The physical distance between adjacent crossline bins in the output grid, in metres. This is the bin size measured in the inline direction (perpendicular to the crossline axis). When an input bin grid is connected, this field is pre-filled with the crossline step of that grid. The valid range is 0 to 10,000 m; the default placeholder value of 0 will cause the module to reject the input — a positive step value must be set before executing.
Selects whether processing runs on the CPU or GPU. For most bin grid manipulations, which involve lightweight geometric computations, the CPU option is appropriate and sufficient.
Controls whether the module runs on the local machine or is distributed across a processing cluster. For single bin grid objects this is typically left at the default (local) setting.
Sets the minimum data chunk size used when distributing work across processing nodes. This parameter is relevant only when distributed execution is enabled.
When enabled, restricts the number of CPU threads used per processing node during distributed execution. Use this to avoid overloading shared cluster resources.
An optional text label appended to the distributed job name. Use this to distinguish concurrent jobs when multiple instances of this module are running on the cluster simultaneously.
When enabled, allows manual specification of CPU core affinity for this module's threads, overriding the default system scheduling. Leave disabled unless you have a specific reason to pin threads to particular CPU cores.
Specifies the CPU core mask used when Set custom affinity is enabled. Active only if custom affinity is turned on.
The number of CPU threads to use for this module. Because bin grid manipulation is a lightweight geometric operation, the default value is typically sufficient and increasing this number will not provide a meaningful speed benefit.
When enabled, this module is bypassed entirely and the input bin grid is passed through to the output unchanged. Use this to temporarily disable the manipulation step during workflow testing without disconnecting the module.

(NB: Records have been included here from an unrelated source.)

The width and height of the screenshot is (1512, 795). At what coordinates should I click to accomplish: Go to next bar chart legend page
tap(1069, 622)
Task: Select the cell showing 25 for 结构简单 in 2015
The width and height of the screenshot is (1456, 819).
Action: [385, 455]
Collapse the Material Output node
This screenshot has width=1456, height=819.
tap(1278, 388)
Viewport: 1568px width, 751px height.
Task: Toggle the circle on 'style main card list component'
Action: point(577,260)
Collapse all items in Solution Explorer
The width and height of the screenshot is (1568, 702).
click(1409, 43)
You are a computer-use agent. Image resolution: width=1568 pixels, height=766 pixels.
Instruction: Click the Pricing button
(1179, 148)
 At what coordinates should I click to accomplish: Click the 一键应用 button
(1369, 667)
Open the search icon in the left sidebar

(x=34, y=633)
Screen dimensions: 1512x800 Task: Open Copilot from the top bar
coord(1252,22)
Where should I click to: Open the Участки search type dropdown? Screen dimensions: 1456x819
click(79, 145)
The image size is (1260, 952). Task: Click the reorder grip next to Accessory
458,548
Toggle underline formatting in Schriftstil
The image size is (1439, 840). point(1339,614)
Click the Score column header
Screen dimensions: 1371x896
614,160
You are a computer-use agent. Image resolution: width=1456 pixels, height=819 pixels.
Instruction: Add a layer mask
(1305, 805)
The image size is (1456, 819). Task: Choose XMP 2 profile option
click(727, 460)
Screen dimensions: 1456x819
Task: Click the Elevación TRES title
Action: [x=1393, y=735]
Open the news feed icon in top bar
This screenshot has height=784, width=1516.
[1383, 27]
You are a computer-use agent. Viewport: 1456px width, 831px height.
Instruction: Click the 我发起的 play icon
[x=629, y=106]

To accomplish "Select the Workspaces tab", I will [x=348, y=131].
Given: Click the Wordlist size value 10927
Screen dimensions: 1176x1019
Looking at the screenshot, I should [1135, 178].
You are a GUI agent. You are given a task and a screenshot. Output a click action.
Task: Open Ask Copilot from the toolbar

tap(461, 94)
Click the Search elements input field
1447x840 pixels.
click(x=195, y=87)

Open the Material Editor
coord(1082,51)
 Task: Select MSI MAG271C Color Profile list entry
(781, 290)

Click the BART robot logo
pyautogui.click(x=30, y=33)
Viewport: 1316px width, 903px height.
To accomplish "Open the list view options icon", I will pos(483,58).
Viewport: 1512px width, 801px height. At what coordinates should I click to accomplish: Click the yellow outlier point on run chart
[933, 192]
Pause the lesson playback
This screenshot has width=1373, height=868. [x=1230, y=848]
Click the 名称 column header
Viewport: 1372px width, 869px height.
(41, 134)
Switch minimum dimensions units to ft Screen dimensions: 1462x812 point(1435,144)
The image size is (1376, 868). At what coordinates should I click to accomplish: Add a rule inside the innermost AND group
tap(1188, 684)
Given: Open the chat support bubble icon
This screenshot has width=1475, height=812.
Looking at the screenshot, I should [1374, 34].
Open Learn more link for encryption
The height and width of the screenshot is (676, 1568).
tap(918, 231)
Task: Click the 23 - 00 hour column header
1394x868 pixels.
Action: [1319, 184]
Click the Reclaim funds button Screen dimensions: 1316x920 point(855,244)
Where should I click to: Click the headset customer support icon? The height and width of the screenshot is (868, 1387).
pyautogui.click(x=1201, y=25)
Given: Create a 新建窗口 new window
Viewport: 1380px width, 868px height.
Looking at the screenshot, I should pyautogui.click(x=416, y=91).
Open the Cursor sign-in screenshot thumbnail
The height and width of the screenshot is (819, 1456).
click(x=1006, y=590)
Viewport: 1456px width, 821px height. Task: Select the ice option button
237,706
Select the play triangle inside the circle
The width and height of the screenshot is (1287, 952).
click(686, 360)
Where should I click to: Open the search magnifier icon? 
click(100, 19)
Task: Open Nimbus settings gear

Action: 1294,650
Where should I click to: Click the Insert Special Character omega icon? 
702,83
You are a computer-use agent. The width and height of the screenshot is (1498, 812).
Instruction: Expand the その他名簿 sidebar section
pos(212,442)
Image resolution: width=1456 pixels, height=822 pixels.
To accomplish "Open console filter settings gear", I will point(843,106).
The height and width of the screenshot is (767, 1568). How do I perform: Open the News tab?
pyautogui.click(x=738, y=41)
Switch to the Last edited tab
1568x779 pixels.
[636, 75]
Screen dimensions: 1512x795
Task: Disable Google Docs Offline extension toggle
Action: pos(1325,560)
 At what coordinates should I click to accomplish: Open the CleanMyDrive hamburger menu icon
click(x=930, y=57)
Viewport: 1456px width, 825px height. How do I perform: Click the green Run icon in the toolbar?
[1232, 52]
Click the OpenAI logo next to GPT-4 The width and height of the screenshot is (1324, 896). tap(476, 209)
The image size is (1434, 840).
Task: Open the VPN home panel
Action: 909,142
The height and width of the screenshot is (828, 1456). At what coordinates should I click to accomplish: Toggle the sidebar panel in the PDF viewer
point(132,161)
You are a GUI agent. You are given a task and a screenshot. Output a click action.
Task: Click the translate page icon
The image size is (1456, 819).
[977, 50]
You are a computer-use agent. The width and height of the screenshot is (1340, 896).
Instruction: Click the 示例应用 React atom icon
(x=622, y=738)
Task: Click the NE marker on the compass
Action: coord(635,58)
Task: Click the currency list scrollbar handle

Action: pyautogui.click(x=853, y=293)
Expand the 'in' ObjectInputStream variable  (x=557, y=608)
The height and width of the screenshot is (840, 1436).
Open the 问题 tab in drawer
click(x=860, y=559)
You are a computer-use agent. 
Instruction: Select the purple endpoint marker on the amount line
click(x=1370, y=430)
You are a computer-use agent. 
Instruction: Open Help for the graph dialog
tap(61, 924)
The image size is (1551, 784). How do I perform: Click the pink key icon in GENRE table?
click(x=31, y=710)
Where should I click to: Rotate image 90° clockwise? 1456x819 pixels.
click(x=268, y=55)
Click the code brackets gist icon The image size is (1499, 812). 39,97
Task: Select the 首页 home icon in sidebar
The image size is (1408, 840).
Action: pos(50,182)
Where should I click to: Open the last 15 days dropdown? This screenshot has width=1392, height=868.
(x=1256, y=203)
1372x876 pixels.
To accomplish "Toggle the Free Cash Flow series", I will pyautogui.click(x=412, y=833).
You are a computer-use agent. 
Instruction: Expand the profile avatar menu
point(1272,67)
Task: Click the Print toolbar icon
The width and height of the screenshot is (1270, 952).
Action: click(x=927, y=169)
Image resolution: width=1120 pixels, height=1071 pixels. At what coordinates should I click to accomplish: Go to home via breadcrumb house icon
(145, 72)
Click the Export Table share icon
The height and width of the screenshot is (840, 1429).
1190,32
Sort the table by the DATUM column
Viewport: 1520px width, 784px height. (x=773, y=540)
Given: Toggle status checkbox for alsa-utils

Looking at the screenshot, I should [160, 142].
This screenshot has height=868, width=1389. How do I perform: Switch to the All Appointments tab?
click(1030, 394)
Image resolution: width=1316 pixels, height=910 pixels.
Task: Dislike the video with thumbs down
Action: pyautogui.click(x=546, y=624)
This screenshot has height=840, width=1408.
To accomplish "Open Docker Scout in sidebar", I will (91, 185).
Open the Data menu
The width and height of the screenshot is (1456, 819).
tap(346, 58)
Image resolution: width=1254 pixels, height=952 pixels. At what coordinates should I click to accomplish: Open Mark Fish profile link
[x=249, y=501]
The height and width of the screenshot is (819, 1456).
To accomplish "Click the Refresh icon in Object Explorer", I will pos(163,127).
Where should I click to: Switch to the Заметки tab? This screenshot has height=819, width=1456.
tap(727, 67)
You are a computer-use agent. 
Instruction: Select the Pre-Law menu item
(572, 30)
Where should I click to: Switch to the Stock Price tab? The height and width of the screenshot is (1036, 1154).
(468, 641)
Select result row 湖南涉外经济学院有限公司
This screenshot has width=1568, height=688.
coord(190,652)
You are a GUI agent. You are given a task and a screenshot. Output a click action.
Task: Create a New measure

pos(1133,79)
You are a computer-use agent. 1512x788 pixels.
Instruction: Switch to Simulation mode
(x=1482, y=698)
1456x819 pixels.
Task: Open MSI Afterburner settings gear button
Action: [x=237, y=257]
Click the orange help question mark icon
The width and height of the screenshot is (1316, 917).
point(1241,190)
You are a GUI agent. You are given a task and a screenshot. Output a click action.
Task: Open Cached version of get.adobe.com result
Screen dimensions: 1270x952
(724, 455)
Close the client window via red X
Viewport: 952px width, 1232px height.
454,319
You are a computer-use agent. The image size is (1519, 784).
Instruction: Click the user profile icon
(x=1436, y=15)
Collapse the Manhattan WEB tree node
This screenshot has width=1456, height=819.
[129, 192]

The resulting bin grid after applying the specified inline/crossline extent and step changes. It has the same spatial orientation (azimuth and inline-crossline angle) as the input grid, and carries all data maps transferred from the input: fold map, minimum and maximum offset maps, picket coordinate maps, topography (coarse and precise), and velocity map. If the bin step changed, these maps are re-interpolated to the new bin positions; otherwise they are copied directly. Connect this output to downstream modules that require an updated or cropped geometry definition.